I am under the understanding that in NY the parent is legally, financially obligated to support child till the age of 21. For educational purposes, the parents income is considered till the child reaches the age of 25.

The parent is not meeting her financial obligation for the child. I need to know what are the necessary forms and where to go to get this accomplished.
Expert:  Law Educator, Esq. replied 8 years ago.
Again, there ARE NO LAW and it is based on LEGAL PROCEEDINGS and you would need to go to the clerk of court and they can give you sample complaints to follow if you need to prove this for any reason. If not, you are considered emancipated when:

According to caselaw, in the State of New York "emancipation" has been defined as the renunciation of parental rights to a child. Gittleman v. Gittleman, 81 A.D. 2d 632, 438 N.Y.S. 2d 130 (2d Dept. 1981); Wayne County Dept. of Soc. Serv. v. Schultz, 81 Misc. 2d 603, 366 N.Y.S. 2d 845 (Fam. Ct. Wayne County 1975).

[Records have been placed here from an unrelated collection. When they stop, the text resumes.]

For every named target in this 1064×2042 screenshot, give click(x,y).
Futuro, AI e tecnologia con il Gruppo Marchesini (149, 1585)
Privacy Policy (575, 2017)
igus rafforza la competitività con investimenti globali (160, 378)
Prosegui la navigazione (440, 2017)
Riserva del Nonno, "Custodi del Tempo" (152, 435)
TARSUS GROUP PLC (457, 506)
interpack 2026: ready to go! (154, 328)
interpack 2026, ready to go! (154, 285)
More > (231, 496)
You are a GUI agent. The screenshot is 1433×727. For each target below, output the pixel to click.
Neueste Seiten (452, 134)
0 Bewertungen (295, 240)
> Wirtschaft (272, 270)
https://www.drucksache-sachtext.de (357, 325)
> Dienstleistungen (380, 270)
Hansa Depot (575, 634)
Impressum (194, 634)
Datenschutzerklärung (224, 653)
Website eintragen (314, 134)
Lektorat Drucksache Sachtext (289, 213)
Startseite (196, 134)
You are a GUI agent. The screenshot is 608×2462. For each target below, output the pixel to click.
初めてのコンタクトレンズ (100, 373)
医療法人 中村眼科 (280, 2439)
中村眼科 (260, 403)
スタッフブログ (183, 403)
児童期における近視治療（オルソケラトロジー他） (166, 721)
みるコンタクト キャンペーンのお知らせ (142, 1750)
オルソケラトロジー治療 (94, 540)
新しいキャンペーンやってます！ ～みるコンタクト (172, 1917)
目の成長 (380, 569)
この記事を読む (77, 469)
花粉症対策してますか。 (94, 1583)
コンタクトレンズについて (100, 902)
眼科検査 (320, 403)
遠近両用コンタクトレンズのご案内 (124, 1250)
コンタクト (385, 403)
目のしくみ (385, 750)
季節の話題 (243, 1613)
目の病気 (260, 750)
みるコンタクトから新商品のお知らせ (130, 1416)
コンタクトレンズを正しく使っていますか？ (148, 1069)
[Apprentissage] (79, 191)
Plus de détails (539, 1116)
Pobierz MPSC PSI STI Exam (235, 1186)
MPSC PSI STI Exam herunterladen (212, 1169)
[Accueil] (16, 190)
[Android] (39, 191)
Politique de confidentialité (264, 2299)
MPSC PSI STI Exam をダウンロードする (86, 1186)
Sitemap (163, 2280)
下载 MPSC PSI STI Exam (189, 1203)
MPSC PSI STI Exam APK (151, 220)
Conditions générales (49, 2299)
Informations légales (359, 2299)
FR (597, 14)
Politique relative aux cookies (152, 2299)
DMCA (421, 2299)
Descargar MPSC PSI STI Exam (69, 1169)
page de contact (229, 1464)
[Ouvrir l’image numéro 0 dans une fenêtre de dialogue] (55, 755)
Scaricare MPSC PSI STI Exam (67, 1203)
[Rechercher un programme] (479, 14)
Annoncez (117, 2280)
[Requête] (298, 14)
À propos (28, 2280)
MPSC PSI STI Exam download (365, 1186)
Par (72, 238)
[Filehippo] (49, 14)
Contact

Also a minor is considered emancipated if the following events have occurred:

He or she has established a home and is financially independent. Roe v. Doe, 29 N.Y.2d 188, 272 N.E.2d 567, 324 N.Y.S.2d 71 (1971); Knoll v. Kilcher, 100 A.D. 2d 686, 473 N.Y.S. 2d 887 (3rd Dept. 1984); Giovagnioli v. Ft. Orange, 133 N.Y.S. 92 (3rd Dept. 1911); Rosemary v. George, 103 Misc.2d 1036, 427 N.Y.S.2d 553 (Fam. Ct. Dutchess County 1980); Bickford v. Bickford, 83 Misc. 2d 571, 371 N.Y.S. 2d 782 (Fam. Ct. Schenectady County 1975).

Also a minot is considered emancipated when his or her parent has failed to fulfill parental support obligations and the minor seeks emancipation. Gittleman, 81 A.D. 2d 632, 438 N.Y.S. 2d 130; Murphy v. Murphy, 206 Misc. 2d 228, 133 N.Y.S. 2d 796 (Sup. Ct. Broome County 1954).